Abstract

This article traces the historic evolution of the California city of Compton, both as a physical place, and as a popular cultural idea. A recipient of the coveted All-American Cities Award in 1952, the almost exclusively white city of Compton quickly integrated after the landmark Supreme Court housing desegregation cases of the early 1950s. By the late 1950s, Compton was a symbol of black middle class achievement, and by the 1970s it would become a vanguard for black political power, with a black mayor and city council. However, by the 1980s, the intense concentration of gang activity in Compton, coupled with the city's proximity to the movie and music-making industries of Hollywood, contributed to the recasting of Compton as a symbol of black crime and poverty throughout urban America. The article explores this transformation of Compton from a place name to a metonym in local and national media reporting, hip-hop music, and the so-called "gangsta" films of the 1980s and 1990s.

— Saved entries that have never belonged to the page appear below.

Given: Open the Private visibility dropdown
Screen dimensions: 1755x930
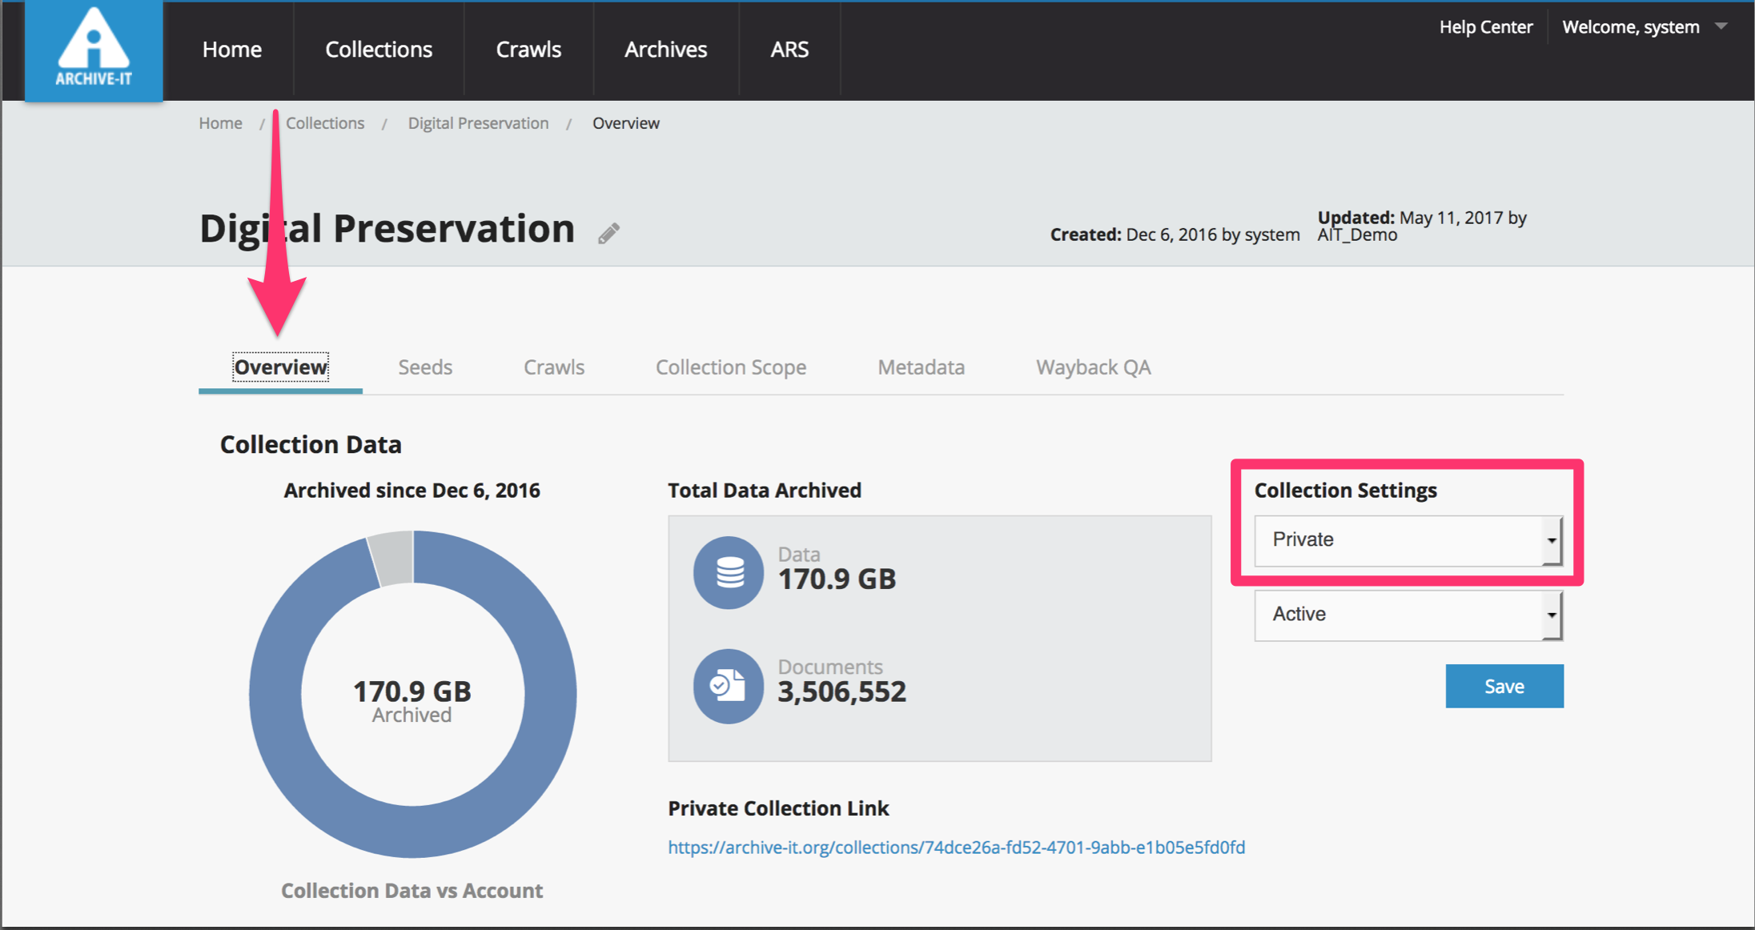Looking at the screenshot, I should (x=1408, y=540).
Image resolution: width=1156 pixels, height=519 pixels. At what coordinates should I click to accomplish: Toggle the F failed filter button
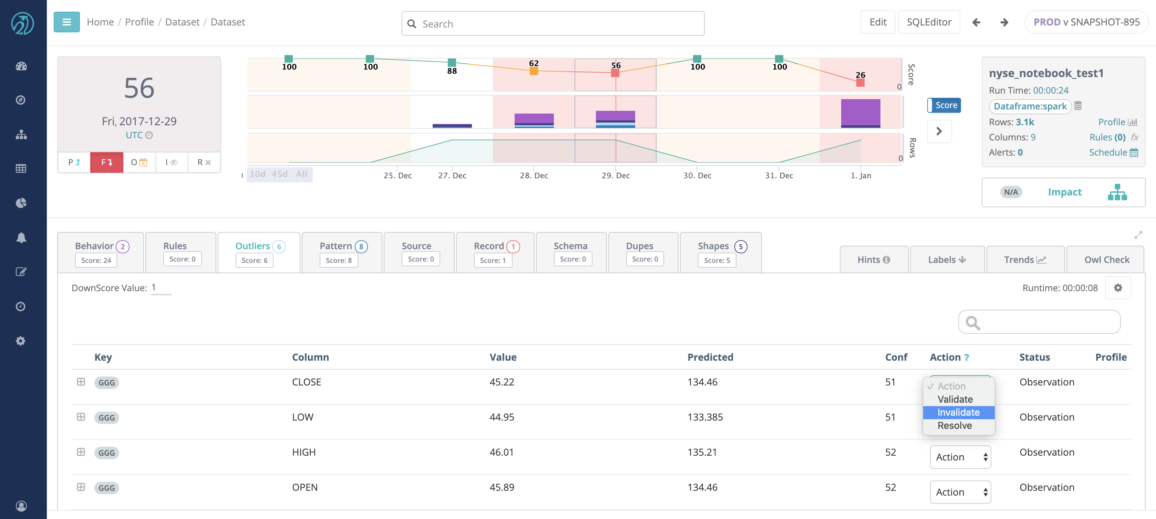coord(106,162)
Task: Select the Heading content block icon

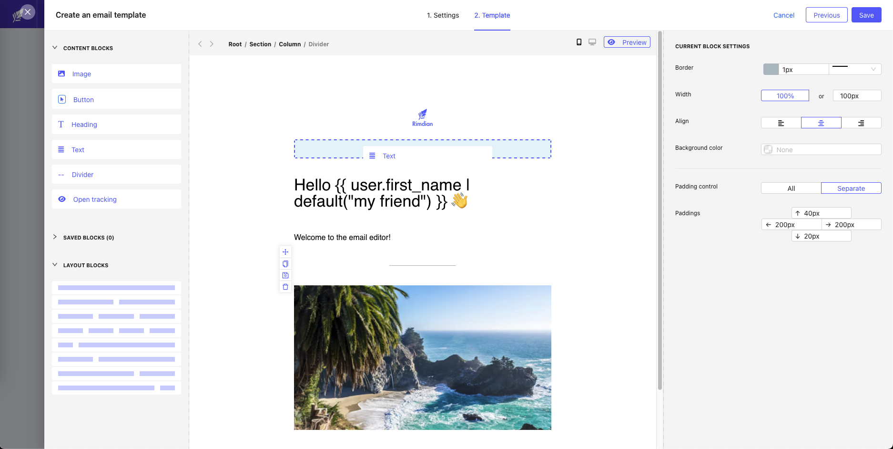Action: (x=61, y=124)
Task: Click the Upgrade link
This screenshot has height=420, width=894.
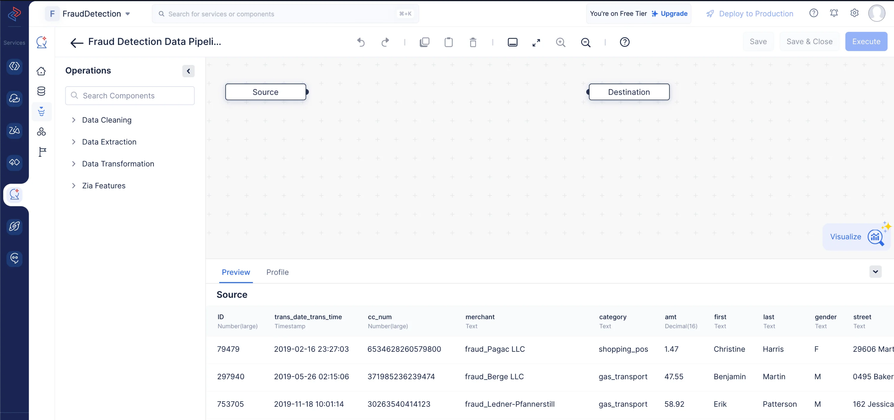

A quick glance at local business and county land annexation patterns suggests, as well as the battle to rename Compton Boulevard, suggests that by the late 1980s, the idea of Compton became almost as important—and in some cases, far more so—than the actual history of the place. The lesson of the Compton story, the author concludes, is that an engaged citizenry should approach "truths" about physical places with as much skepticism as we do "truths" about races of people.